Solche Überlegungen, mit der sich die Kritik
beschäftigen mag, beschweren oder belasten keineswegs die Erzählung. Im
Gegenteil: Der Architekt stellt einmal lapidar fest, dass nur weniges in unserer
Welt der Gegenwart einer heiligen Kuh standhalten würde. Der gedankliche
Mehrwert, den die Liebhaber der Mosebach'schen Essays womöglich auch in diesem
Roman erwarten, hat sich in seiner Ironie nahezu restlos aufgelöst. Dabei
spielt die Ironie den Gegenpart des Heiligen, indem sie, Platzhalter des
Absoluten, alles zersetzt.

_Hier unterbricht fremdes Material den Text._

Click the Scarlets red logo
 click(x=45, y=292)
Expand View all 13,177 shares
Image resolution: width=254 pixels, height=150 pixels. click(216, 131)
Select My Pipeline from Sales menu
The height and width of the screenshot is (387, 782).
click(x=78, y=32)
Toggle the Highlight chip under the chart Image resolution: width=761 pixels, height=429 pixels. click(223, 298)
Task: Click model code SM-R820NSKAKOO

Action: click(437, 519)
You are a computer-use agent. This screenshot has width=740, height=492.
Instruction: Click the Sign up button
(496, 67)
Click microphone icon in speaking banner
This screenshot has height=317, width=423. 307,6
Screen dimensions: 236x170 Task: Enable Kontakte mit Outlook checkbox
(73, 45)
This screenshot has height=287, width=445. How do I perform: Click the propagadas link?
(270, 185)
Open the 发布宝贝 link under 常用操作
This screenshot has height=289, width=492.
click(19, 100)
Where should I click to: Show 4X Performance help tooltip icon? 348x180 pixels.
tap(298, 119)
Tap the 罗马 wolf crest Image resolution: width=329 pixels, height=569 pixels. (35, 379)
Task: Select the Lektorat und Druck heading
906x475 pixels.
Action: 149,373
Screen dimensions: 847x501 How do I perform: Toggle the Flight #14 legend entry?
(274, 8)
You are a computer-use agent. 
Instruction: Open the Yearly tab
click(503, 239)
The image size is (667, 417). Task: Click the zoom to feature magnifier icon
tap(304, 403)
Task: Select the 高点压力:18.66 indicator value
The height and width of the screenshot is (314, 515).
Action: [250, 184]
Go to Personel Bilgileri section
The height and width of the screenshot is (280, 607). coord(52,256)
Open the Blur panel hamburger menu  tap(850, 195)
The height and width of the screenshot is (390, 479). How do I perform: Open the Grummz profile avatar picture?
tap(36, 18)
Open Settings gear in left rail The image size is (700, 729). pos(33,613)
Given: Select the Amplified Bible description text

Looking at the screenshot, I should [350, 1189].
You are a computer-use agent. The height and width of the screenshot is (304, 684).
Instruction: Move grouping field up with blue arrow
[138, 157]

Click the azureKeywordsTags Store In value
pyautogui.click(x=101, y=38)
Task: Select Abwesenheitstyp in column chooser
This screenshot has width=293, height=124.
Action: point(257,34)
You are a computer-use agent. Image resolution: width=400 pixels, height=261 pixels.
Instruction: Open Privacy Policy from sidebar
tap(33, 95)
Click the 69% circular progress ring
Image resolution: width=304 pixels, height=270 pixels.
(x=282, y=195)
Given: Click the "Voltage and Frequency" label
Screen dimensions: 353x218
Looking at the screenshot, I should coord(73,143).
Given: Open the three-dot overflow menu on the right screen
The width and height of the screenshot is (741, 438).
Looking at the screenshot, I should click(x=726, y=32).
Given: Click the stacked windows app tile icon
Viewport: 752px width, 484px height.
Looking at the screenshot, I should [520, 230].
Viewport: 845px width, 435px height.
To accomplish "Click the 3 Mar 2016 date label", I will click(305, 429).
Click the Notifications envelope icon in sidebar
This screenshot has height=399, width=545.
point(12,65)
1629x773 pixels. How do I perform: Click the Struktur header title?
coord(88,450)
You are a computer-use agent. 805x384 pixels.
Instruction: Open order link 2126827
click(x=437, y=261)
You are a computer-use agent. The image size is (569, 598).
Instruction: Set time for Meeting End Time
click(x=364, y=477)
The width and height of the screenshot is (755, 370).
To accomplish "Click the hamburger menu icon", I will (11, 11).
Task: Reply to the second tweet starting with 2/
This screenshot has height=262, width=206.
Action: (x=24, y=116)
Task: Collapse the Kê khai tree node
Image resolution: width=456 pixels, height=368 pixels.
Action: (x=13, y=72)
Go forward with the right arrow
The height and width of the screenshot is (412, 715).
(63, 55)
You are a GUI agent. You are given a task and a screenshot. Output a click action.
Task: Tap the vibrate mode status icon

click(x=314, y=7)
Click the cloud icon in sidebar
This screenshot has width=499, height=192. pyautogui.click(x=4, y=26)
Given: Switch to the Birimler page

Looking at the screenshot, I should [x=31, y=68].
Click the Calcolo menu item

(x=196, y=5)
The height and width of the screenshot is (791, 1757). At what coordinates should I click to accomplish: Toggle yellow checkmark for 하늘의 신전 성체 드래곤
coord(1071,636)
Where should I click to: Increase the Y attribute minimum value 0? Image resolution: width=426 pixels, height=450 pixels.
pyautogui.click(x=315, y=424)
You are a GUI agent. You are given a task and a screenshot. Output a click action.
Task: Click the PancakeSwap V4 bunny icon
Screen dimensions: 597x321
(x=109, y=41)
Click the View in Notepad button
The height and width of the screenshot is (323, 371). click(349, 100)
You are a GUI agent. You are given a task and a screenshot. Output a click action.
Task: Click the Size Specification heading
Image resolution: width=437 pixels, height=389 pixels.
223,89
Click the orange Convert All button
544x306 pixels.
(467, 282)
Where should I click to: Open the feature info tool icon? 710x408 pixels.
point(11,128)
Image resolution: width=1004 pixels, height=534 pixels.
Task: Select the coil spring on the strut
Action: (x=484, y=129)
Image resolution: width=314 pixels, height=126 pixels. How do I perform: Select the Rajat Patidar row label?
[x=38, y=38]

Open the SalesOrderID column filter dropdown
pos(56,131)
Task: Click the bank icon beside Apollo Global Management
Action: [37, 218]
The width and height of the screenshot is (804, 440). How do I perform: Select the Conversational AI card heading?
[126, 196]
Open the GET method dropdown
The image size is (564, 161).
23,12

Mosebach spielt mit einigen Versatzstücken
konservativen Denkens, so etwa mit Hegels Argument für eine monarchische
Staatsspitze. Aber er lässt nichts bestehen. Der indische König, "His
Highness", meist "Hisneinis" genannt, sieht die Ursache der
Erdbeben in der Demokratie.
Das heißt, kurz gesagt: Die indische Gegenwelt ist gar keine. Allein das
Vorhaben Seiner Hoheit, seinen Palast für westliche Touristen aufzumöbeln,
zeigt die Alternativlosigkeit unserer Welt. Der Monarch ist längst entmachtet,
seine Regierungsgewalt nurmehr symbolischer Natur. In diesem Sinne steht aber
auch er, wie die indischen Kühe, für das Heilige. Und zugleich zeigt er in der
wundersamen Wendung, die Mosebach seiner Geschichte gibt, die stärkste Gefährdung,
die dem Heiligen droht.
Am Ende gelangt auch die indische Gegenwelt in die unentrinnbare Gegenwart
Nicht die Säkularisierung, die mit dem
technischen Fortschritt und der Modernisierung unserer Gesellschaften
einhergeht, bedroht die alten Kulturen - sondern die moralische Enthemmung. (Das
haben wohl auch die Mullahs begriffen, wenn sie ihre Frauen mit einem Schleier
verhängen.) Manons Untreue bewirkt am Ende jedenfalls mehr als jeder
Sprengsatz. Das ist die Bedeutung der Kuh - und die des Buches.
Martin Mosebach hat als Essayist viele Bewunderer gefunden. Als Erzähler einer
Gegenwart, der nicht zu entkommen ist, bleibt er zu entdecken.